Strategische Vorteile von MD für Betriebsrat und Unternehmensführung
Das gemeinsame Umsetzen einer Managing-Diversity-Strategie bietet sowohl der Unternehmensführung wie auch dem Betriebsrat strategische Vorteile:

Abb. 2: Strategische Vorteile*
 

 Strategische Vorteile
Unternehmensführung

     Strategische Vorteile 
     Betriebsrat

  • Verbesserte Durchsetzungsmöglichkeiten von Veränderungsprozessen
  • Verbesserung der internen Kommunikation
  • Erhöhung der Unterstützung des Diversity-Ansinnens durch die Beschäftigten
  • Verbesserung der Umsetzung gemeinsamer Aufgaben aus dem BetrVG und dem AGG
  • Erfüllung nationaler und internationaler Auflagen

 

  • Abkehr von der eher defizitorientierten „Wächterrolle“ hin zu einer eher ressourcenorientierten „Mitgestalterrolle“
  • Möglichkeit zu proaktivem, positivem Handeln
  • Anspruch einer Homogenisierung von personalen Interessen entspannt sich durch konstruktiven Umgang mit heterogener Interessenlage auf organisationaler Ebene
  • Bessere Strukturierung und Erfüllung eigener Aufgaben und Pflichten aus BetrVG und AGG
  • Bisherige Einzelthemen können besser gebündelt und systematisiert werden
    Initiativen und Aktivitäten lassen sich besser einfügen und bisherige ‚Insellösungen’ sinnstiftender einbetten in ein „übergeordnetes Ganzes“ – der Arbeit wird damit mehr Kohärenz verliehen
  • Mitgestaltung der Diversity-Maßnahmen bis in die Organisations- und Personalentwicklung hinein ermöglicht offensiveres Vertreten der Interessen der Beschäftigten
  • Ökonomisches Denken der Unternehmensführung und Vielzahl interessenbezogener Schnittstellen in der Zusammenarbeit kann für die eigenen Interessen besser genutzt werden.

*eigene Darstellung

Fazit
MD lässt sich als eine Form beschreiben, Leben und Arbeit in einem Unternehmen zu gestalten, in der insbesondere BetrVG und AGG den rechtlichen Rahmen bilden und das als Unternehmensstrategie darüber hinaus soziale Komponenten mit unternehmenspolitischen sowie wirtschaftlichen Überlegungen verbindet. Es strebt eine lernende, offene und beteiligungsorientierte Organisation an, die den schnellen Entwicklungen auf dem Markt gerecht wird, Fähigkeiten und Talente wahrnimmt sowie Vielfältigkeit, Unterschiede und Gemeinsamkeiten versteht als besondere Potenziale.

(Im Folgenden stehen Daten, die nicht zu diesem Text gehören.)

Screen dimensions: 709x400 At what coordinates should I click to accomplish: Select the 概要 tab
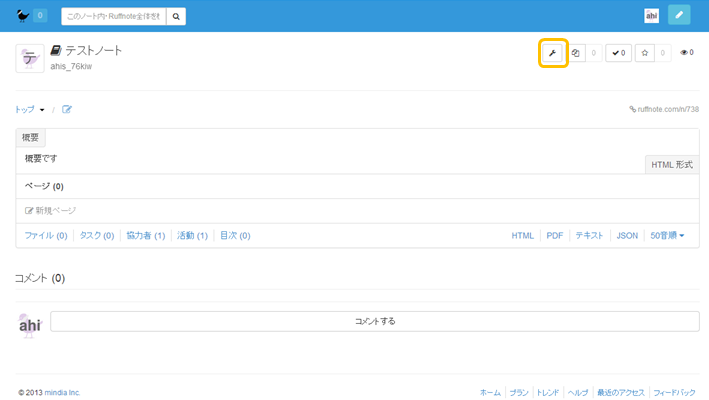tap(31, 138)
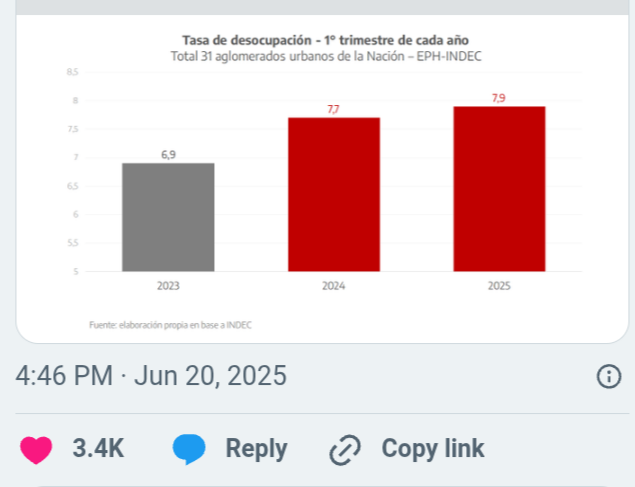The width and height of the screenshot is (635, 487).
Task: Like the tweet with the pink heart icon
Action: click(36, 449)
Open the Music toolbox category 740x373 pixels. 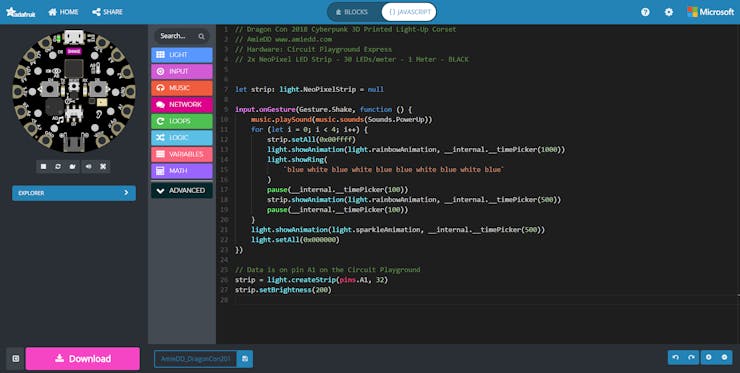182,88
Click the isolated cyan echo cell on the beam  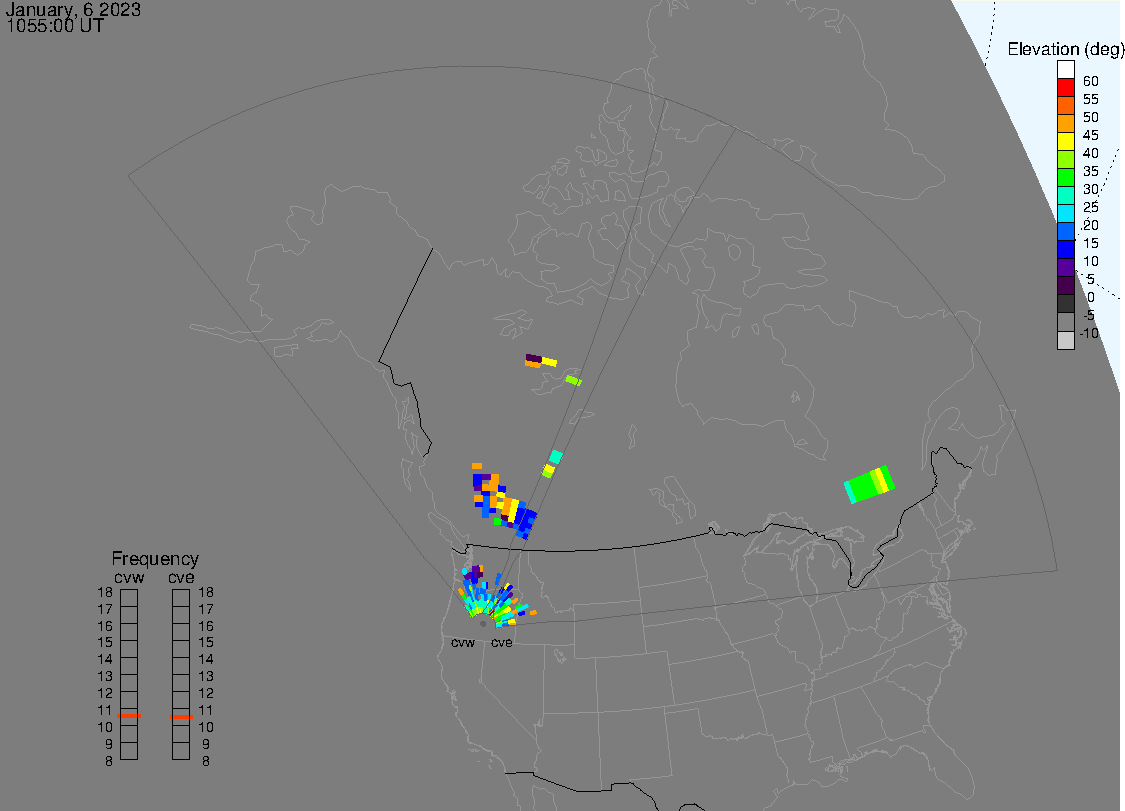tap(556, 457)
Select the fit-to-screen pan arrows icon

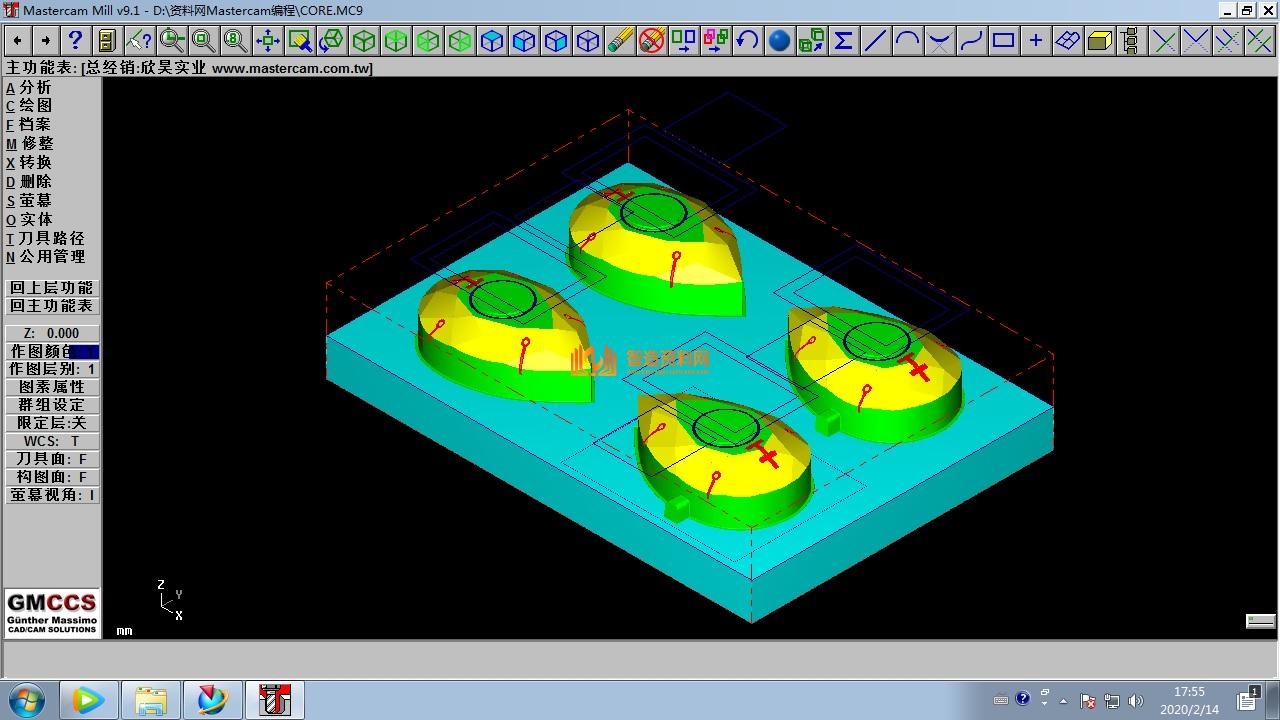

Auf der Basis eines solch formulierten Grundverständnisses von MD lassen sich Positionen und Interessen von Unternehmensführung und Betriebsrat konstruktiv zusammenbringen, strategisch verfolgen und in gemeinsam gestaltendes Handeln übertragen. Für Betriebsräte bedeutet dies die Chance, zum einen eine mögliche Antwort auf die beschriebenen Herausforderungen der betriebsrätlichen Arbeit mit ihren sich verändernden und zunehmend komplexer sowie vielfältiger werdenden Bedingungen zu finden. Zum anderen bietet es die Gelegenheit, die unaufhaltsame Entwicklung dieses Ansatzes nicht mehr nur reagierend zur Kenntnis zu nehmen, sondern sich aktiv agierend an ihrer Formgebung zu beteiligen. Nur so kann ihr auch eine für Betriebsräte und Gewerkschaften charakteristische Note verliehen werden.

Endnoten
(1) vgl. Schwarz-Wölzl, Maria (2005): Der Vielfalt eine Chance geben – Wegweiser für Managing Diversity im Betrieb. Wien: Zentrum für Soziale Innovation (ZSI), S. 14.

(2)  Betriebsräte waren und sind ja in der Regel gewerkschaftlich organisiert.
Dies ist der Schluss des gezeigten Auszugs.